Fabrication of a porous polymer membrane enzyme reactor and its enzymatic kinetics study in an artificial kidney model
Lili Liua,c, Juan Qiaoa,b, Hongyi Zhangc, LiQia,b
Beijing National Laboratory for Molecular Sciences, Key Laboratory of Analytical Chemistry for Living Biosystems, Institute of Chemistry, Chinese Academy of Sciences, Beijing, 100190, PR China.

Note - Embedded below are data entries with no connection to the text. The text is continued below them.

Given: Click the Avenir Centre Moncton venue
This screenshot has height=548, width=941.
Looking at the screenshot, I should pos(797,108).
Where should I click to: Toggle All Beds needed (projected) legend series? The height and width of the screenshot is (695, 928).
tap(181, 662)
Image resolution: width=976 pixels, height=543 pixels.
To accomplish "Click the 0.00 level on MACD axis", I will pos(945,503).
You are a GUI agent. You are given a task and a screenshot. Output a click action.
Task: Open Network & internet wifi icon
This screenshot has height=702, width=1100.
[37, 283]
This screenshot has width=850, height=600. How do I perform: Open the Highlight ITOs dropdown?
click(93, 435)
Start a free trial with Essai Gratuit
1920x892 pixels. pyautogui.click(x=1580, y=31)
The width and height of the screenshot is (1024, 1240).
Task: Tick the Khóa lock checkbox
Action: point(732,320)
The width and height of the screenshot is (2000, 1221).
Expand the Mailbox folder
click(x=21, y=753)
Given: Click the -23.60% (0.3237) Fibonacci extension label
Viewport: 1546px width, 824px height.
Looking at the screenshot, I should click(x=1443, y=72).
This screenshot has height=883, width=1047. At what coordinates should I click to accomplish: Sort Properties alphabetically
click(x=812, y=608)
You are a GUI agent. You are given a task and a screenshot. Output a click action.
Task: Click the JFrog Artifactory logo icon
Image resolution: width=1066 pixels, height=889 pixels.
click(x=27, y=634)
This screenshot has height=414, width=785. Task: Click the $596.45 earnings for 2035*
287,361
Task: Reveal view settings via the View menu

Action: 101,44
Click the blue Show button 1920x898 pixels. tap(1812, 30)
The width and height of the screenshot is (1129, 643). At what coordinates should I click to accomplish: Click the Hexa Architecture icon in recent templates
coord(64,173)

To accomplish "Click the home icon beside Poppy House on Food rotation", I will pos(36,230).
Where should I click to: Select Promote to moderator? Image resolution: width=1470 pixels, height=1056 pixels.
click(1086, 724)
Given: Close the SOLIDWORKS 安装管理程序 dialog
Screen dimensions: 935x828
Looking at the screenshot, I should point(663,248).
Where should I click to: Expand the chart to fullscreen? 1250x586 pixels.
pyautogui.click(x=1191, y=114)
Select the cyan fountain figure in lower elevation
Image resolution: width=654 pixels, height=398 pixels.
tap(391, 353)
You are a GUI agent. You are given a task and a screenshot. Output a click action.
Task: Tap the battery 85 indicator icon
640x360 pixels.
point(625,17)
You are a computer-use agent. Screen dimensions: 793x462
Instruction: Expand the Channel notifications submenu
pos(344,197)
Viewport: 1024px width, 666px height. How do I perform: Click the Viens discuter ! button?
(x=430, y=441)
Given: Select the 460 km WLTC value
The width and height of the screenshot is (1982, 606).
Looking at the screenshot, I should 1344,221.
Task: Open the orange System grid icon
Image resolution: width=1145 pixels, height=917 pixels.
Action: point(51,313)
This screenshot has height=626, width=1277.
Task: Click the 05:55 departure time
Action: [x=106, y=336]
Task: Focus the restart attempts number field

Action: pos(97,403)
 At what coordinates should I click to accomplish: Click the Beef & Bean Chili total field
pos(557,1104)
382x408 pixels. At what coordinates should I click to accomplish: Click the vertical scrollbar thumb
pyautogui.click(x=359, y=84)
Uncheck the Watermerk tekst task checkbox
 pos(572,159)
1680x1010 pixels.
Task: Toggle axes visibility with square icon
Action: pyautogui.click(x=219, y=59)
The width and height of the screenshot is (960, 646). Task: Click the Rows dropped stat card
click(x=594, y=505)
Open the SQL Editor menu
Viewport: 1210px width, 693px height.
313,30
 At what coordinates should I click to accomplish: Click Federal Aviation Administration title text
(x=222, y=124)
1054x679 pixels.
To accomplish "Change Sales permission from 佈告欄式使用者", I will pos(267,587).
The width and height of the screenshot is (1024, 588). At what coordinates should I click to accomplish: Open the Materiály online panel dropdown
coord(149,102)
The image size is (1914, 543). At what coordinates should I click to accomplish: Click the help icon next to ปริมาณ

A porous polymer membrane-based d-amino acid oxidase (DAAO) reactor was developed that mimicked enzymatic activity in a renal ischemia model. Using glycidyl methacrylate as a biocompatible reactive monomer, poly(styrene-glycidyl methacrylate) was synthesized via a reversible addition fragment chain transfer polymerization technique. The prepared porous polymer membrane was used as a support to effectively immobilize DAAO. Compared to DAAO modified on nonporous polymer membrane and free DAAO in solution, the constructed porous polymer membrane-based DAAO enzyme reactor displayed 3-fold and 19-fold increase in enzymolysis efficiency, respectively. In addition, a chiral ligand exchange capillary electrophoresis system for DAAO was used to study DAAO enzymatic kinetics with d,l-methionine as the substrate. The proposed porous polymer membrane-based enzyme reactor showed excellent performance both on reproducibility and stability. Moreover, the enzyme reactor was successfully applied to mimic DAAO activity in a renal ischemia model. These results demonstrated that the enzyme could be efficiently immobilized onto a porous polymer membrane as an enzyme reactor and has great potential in mimicking the enzymatic activity in kidney.
Keywords: D-amino acid Oxidase immobilization, Porous polymer membrane, Enzyme activity mimic, Artificial kidney.